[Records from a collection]

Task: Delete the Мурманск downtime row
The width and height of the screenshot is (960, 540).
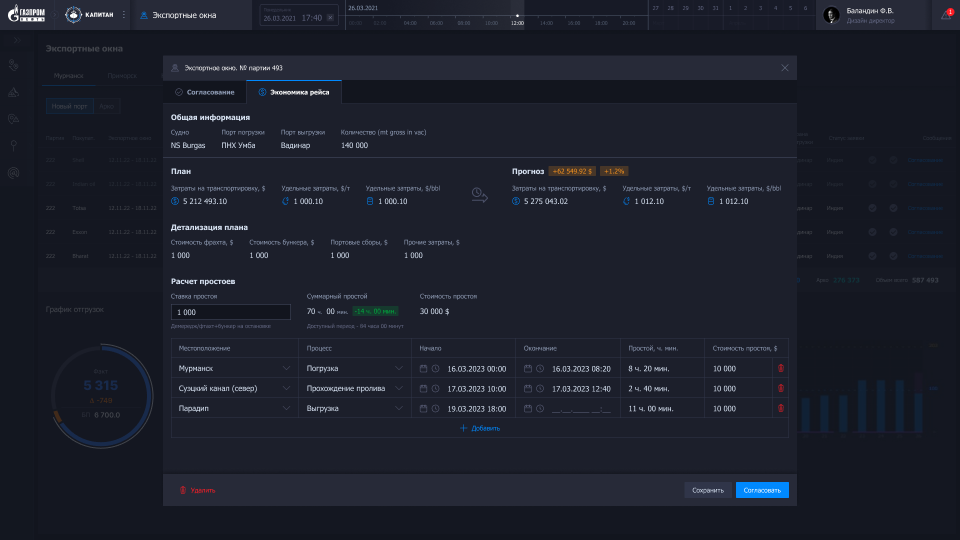Action: [x=781, y=368]
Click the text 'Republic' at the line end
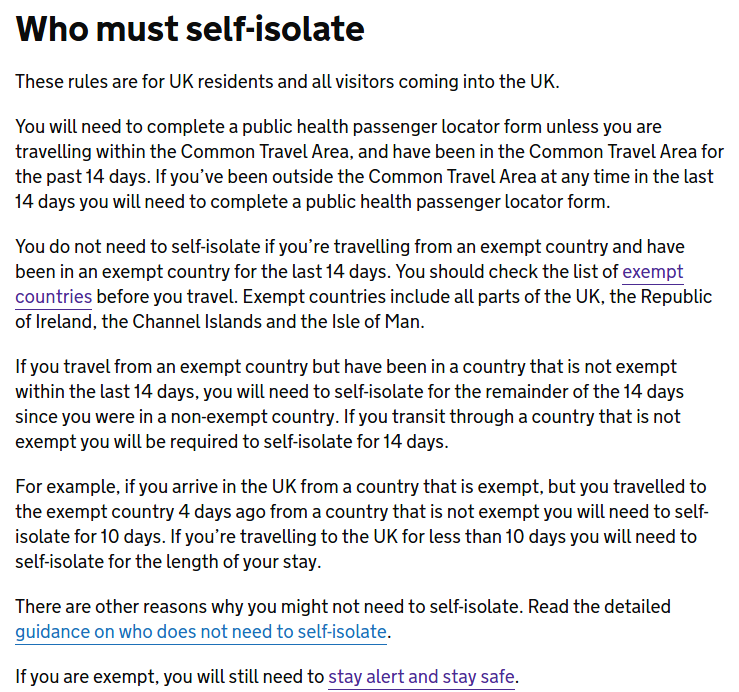This screenshot has height=692, width=739. (x=676, y=297)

Directions - Every entry must be retyped exactly, with the pictures removed.

Answer to the problem -
Task: Delete the Мурманск downtime row
The width and height of the screenshot is (960, 540).
Action: [x=781, y=368]
Click the text 'Republic' at the line end
This screenshot has height=692, width=739. (x=676, y=297)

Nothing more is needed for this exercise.